The current conflict between Palestine and Israel is often framed, largely, as a matter of religious difference, as if something intrinsic in each religion prevents both sides from living harmoniously together. But, the scholars agreed, this isn’t true. 

“This is not a conflict caused by differing theological and religious convictions,” Syed said. “This is more about land and resources and control.”

The faculty encouraged the students to think for themselves and to reflect on and challenge what they thought was true.

“We’ve been telling the students: notice patterns,” Syed said. “These are empty biases and prejudices that are so superficial. Any time you’re seeing them in the media or in the description of groups, you ought to be very skeptical of their truth, regardless of which group is being given this label.”

Hope for the future

In their course, Rose and Syed split their lecture time, each taking about half the class to focus on their related curriculum, showing similarities and differences in how each religious group has been portrayed and perceived throughout history. They drew from scholarly research as well as primary source documents, legal definitions, international laws and cultural commentary. 

Even when Syed and Rose were most concerned about a heated classroom environment, their fears were unfounded. Even when class was the day after Election Day and the topic was how each party engaged with — or didn’t engage with — antisemitism and Islamophobia in their campaigns and rhetoric.
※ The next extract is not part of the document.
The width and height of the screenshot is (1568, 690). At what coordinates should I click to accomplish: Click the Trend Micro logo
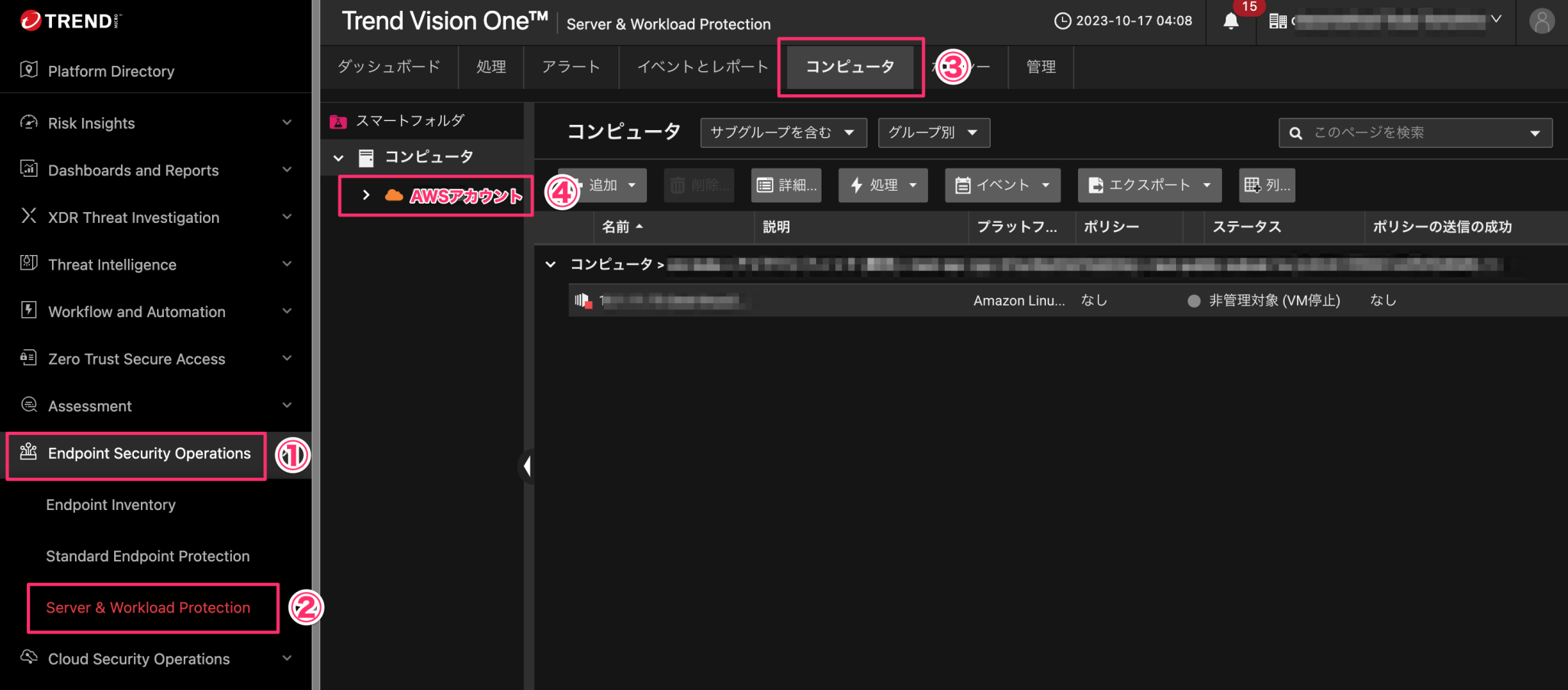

Even when they took the Israel-Palestine conflict head on alongside the topic of genocide. 

“Nobody has interrupted our classes, nobody has misbehaved, nobody has tried to hijack the class,” Syed said. “It’s been a very collegial experience.”

Flyer for a previous event by the Middle East/South Asia Studies and Jewish Studies programs.
Flyer for a previous event by the Middle East/South Asia Studies and Jewish Studies programs.

But had conflict in the classroom erupted, Rose and Syed don’t think it’s their job to shy away from it. 

“Even if things do get disrupted, it’s important to try again, perhaps in a different way,” Rose said. “I think we need to keep trying to work at it and, in the good faith that if we do it in an open way, that is a mutually respectful way, that there will be a path forward to having conversations."

Beyond the classroom, Syed and Rose's respective programs are still holding events and encouraging discourse among experts and students. 

They’ve also partnered with other departments and programs, including history, Medieval and Early Modern Studies, Spanish and Portuguese, comparative literature as well as the Muslim Faculty Staff Association and the California History Social-Science Project at UC Davis.

They hope that, by bringing thought leaders together and have these tough discussions, they can help work towards solutions for peace. 

“There's nothing essential about the identities of these communities that means it’s always going to be conflictual,” Syed said. “If the past was different from what we see right now, then the future can also be different from what we see right now."